Table of contents
Chien de St. Hubert, St. Hubert Hound, Sleuth-hound
Males 66-70 cm
Females 61-68 cm
Males 46-54 kg
Females 40-48 kg
Short, smooth and shiny
Red, black and brown-padded, brown
Hounds and related breeds
Dogs for security, dogs for protection, dogs for children
Features of the breed
History of Origin
Previously, the Bloodhound was treated as a hound dog breed. The ancestors of this breed originated in medieval Belgium and France. The number of representatives suffered significantly during the French Revolution in the eighteenth century. In England, the oldest records of Bloodhounds date back to the fourteenth century, and claims indicate the arrival of these dogs from France.
The first mention of the Bloodhound breed appears in a poem by Sir Humphrey de Bogun in 1350 called William of Palermo. The dogs were used for hunting, and there are mentions of them tracking down thieves and poachers in the 1300s. The breed’s numbers dwindled considerably with the decline of deer hunting. However, with the advent of shows and Queen Victoria’s support, the breed’s enthusiasts were able to continue breeding and later exported them back to France.
Bloodhounds arrived fairly early in the United States, where they were used to track and search for runaway slaves. After the U.S. Civil War, they became popular as tracker dogs and were widely used by police and other law enforcement agencies. Today they are used to track escaped prisoners, missing or lost people, and pets.
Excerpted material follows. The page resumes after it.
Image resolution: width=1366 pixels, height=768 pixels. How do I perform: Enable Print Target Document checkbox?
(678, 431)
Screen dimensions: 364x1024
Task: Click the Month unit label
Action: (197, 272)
Appearance: height, weight, fur, color
Bloodhounds are rather large and heavy dogs, well-fed for their height. Their coat is short and dense and comes in several color variations, with black and brown being the most common.
They have an oblong muzzle, very long floppy ears that fold into folds. The skin is thin and soft to the touch, and there are sagging folds. Their anatomy is designed for the sense of smell, as their pendulous ears help carry odor from the ground to the nose. They have a large nose compared to other dog breeds and an increased number of olfactory receptors.
The male weighs 46 to 54 kg, and the female weighs 40 to 48 kg. Male Bloodhounds are usually between 64 and 72 cm tall, and female Bloodhounds between 58 and 66 cm.
Bloodhounds are gentle and affectionate dogs that make excellent pets. They are kind and sensitive, friendly to children, and appreciate the company of other dogs or even cats. Bloodhounds are quiet and easygoing, although they can be reserved with strangers, so early socialization is essential and can prevent them from being shy.
Although they are portrayed as lazy because of their “saggy” appearance, dogs of this breed are very active. They love long walks and are the perfect companion for those who like to roam. Because they are hounds by nature, Bloodhounds instinctively follow scents and are tireless in doing so. It’s almost impossible to regain a dog’s attention after sensing an interesting scent and beginning to follow it. For this reason, off-leash walks are not always advisable (but, of course, this depends on the dog and his training). Bloodhounds should have a fenced yard, so they don’t wander into the neighborhood and get lost.
Bloodhounds require a fairly high level of grooming, and they have a “doggy smell” as well as a lot of drooling. Because they have such long ears, they often put them in the food bowl and get dirty. Therefore, it is good to keep a rag handy, as they will need to be cleaned often. Their wrinkles are a perfect breeding ground for bacteria, as are their floppy ears, so they should be wiped daily with a damp cloth and then a dry one.
The upper part of the lip will probably need to be brushed after meals, too. We recommend brushing them weekly with a rubber brush. Nail clippings and brushing of teeth will supplement coat care.
Bloodhounds are well-trained, intelligent dogs. They are extremely responsive to praise from a strong leader. Because of their tracking instinct and a strong sense of smell and determination in doing their job, they can be stubborn. It often makes obedience training difficult. They need a constant and firm owner, but also one who loves and praises often. Bloodhounds are very sensitive to criticism. Training should begin early (as early as three months of age), as should socialization, as they may be shy around strangers. Training should be short (15 minutes) and frequent.
Bloodhounds are one of the shortest-lived dog breeds, with a lifespan of 7 to 8 years. They are also prone to many health problems, including:
- bloating of the stomach;
- hip dysplasia;
- elbow dysplasia;
- eye disease;
The Bloodhound gets everything it needs with the food and, at the same time, does not overeat. Do not buy cheap food with cereals or bone meal in the first place. Premium food with a high meat content is an excellent choice.